Complex tools with many parameters or behaviors need more documentation. Simple tools need less. This dimension scales expectations accordingly.

Parameters3/5

Does the description clarify parameter syntax, constraints, interactions, or defaults beyond what the schema provides?

Schema description coverage is 100%, so the schema already documents all three parameters (title, project, due) with descriptions. The description adds no additional parameter semantics beyond what's in the schema, resulting in the baseline score for high coverage.

Input schemas describe structure but not intent. Descriptions should explain non-obvious parameter relationships and valid value ranges.

Purpose4/5

Does the description clearly state what the tool does and how it differs from similar tools?

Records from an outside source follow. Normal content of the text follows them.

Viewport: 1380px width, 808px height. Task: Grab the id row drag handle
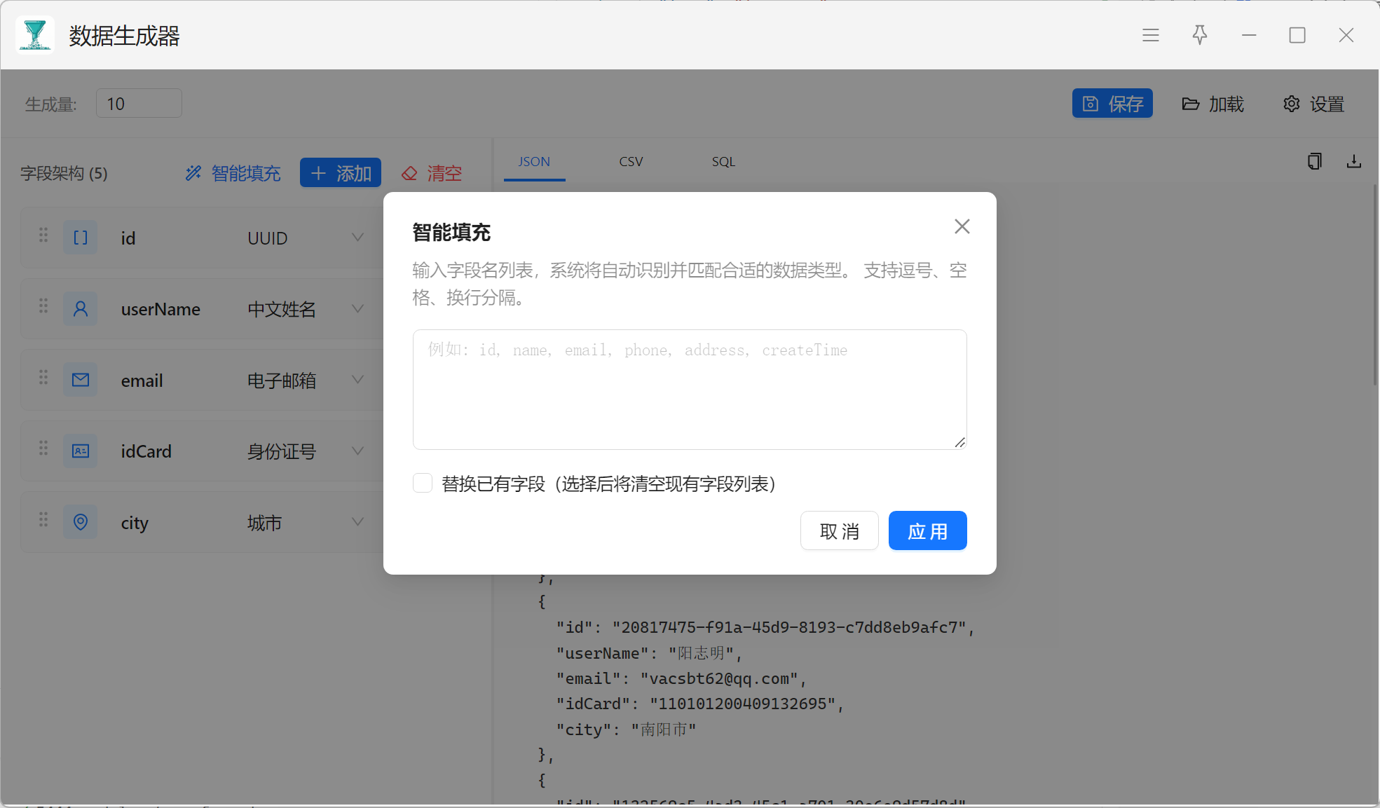43,235
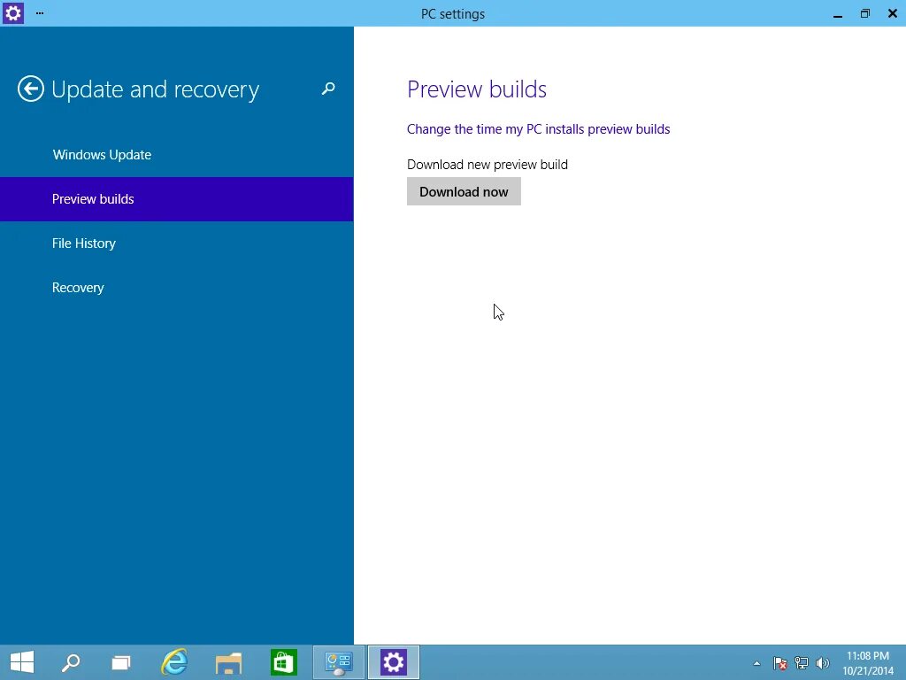Switch to File History
The width and height of the screenshot is (906, 680).
point(84,243)
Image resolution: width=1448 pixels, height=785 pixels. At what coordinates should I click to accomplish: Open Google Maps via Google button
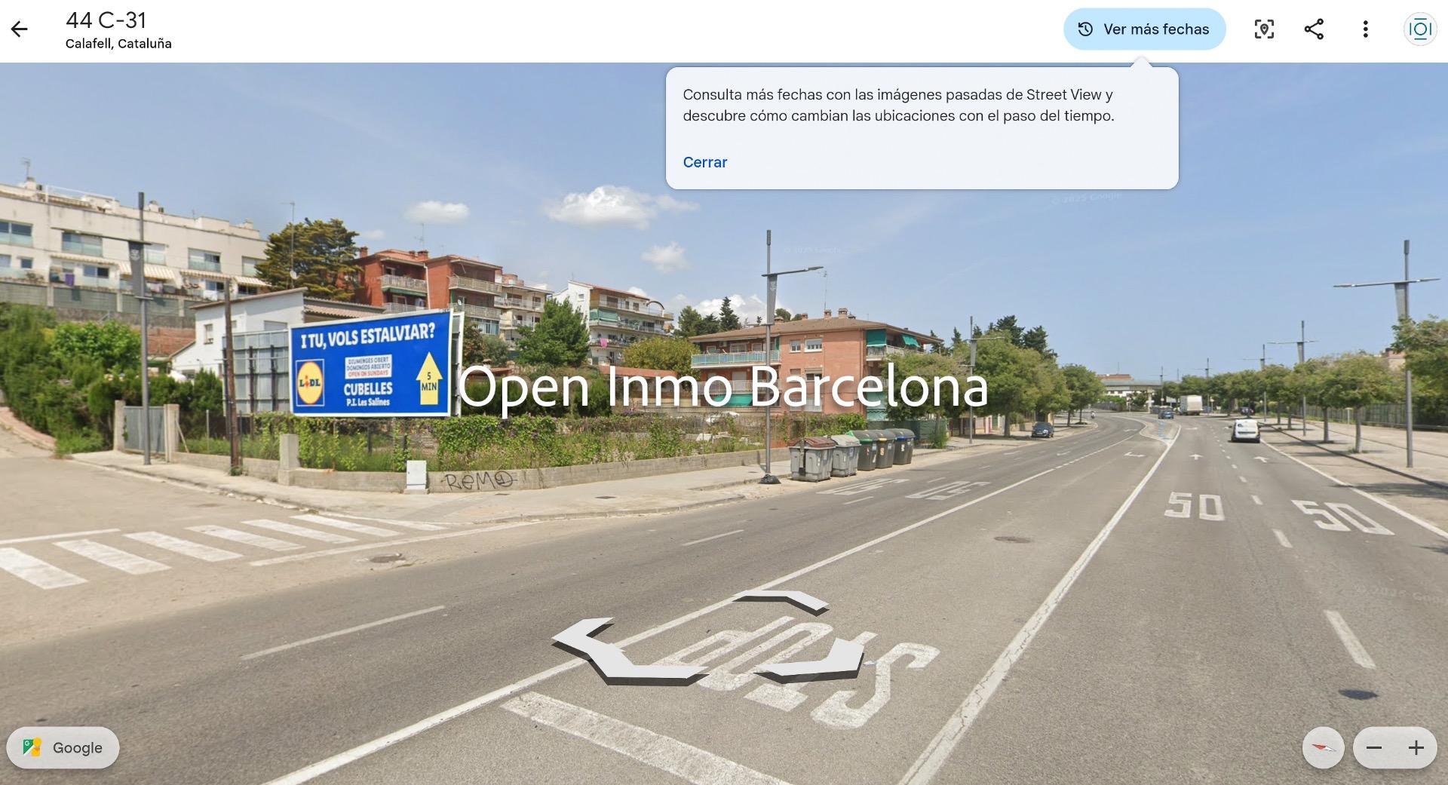click(63, 747)
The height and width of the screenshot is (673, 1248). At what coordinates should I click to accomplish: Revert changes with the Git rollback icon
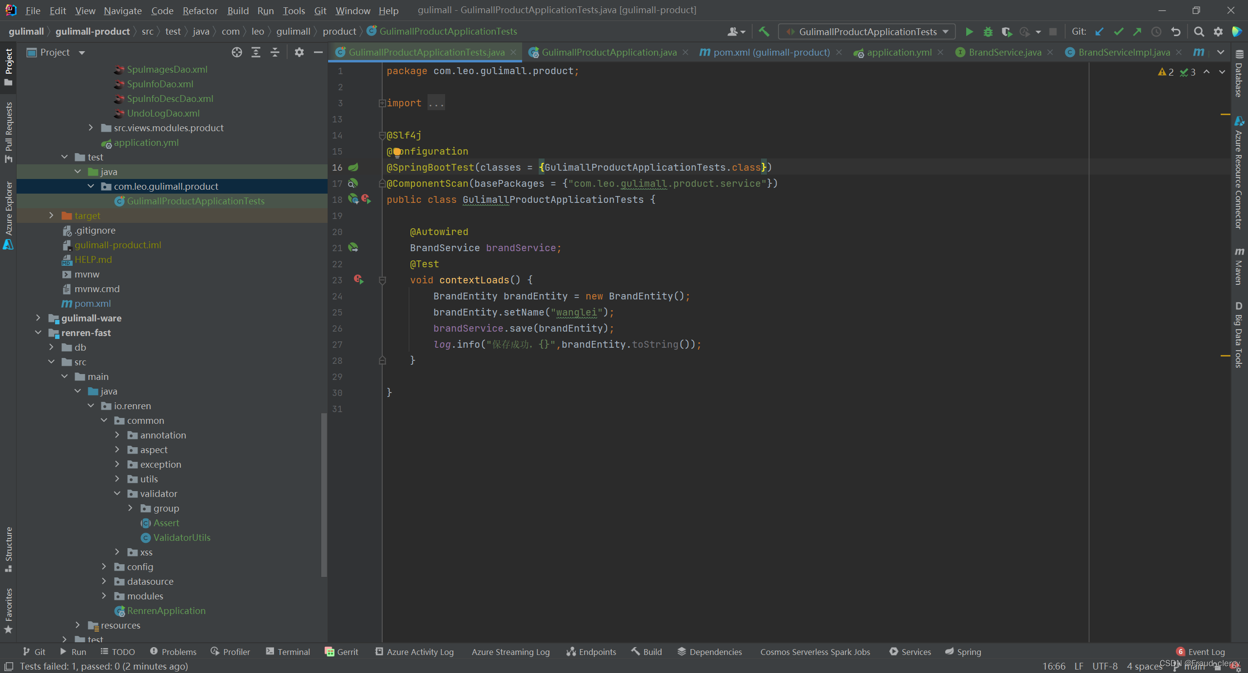click(x=1175, y=32)
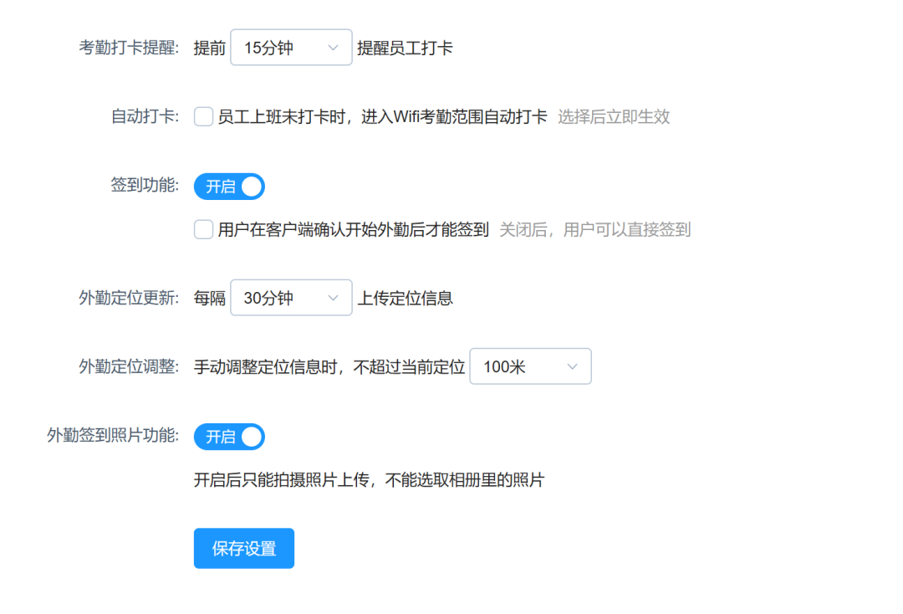Click the 选择后立即生效 hint text

click(x=614, y=117)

The description 'Создать новую задачу' (Create a new task) clearly states the verb ('create') and resource ('task'), making the purpose immediately understandable. However, it doesn't differentiate from sibling tools like 'task_list' beyond the basic action, which prevents a perfect score.

Agents choose between tools based on descriptions. A clear purpose with a specific verb and resource helps agents select the right tool.

Usage Guidelines2/5

Does the description explain when to use this tool, when not to, or what alternatives exist?

The description provides no guidance on when to use this tool versus alternatives. There's no mention of prerequisites, when not to use it, or how it relates to sibling tools like 'task_list' or 'file_write', leaving the agent without contextual usage cues.

Agents often have multiple tools that could apply. Explicit usage guidance like "use X instead of Y when Z" prevents misuse.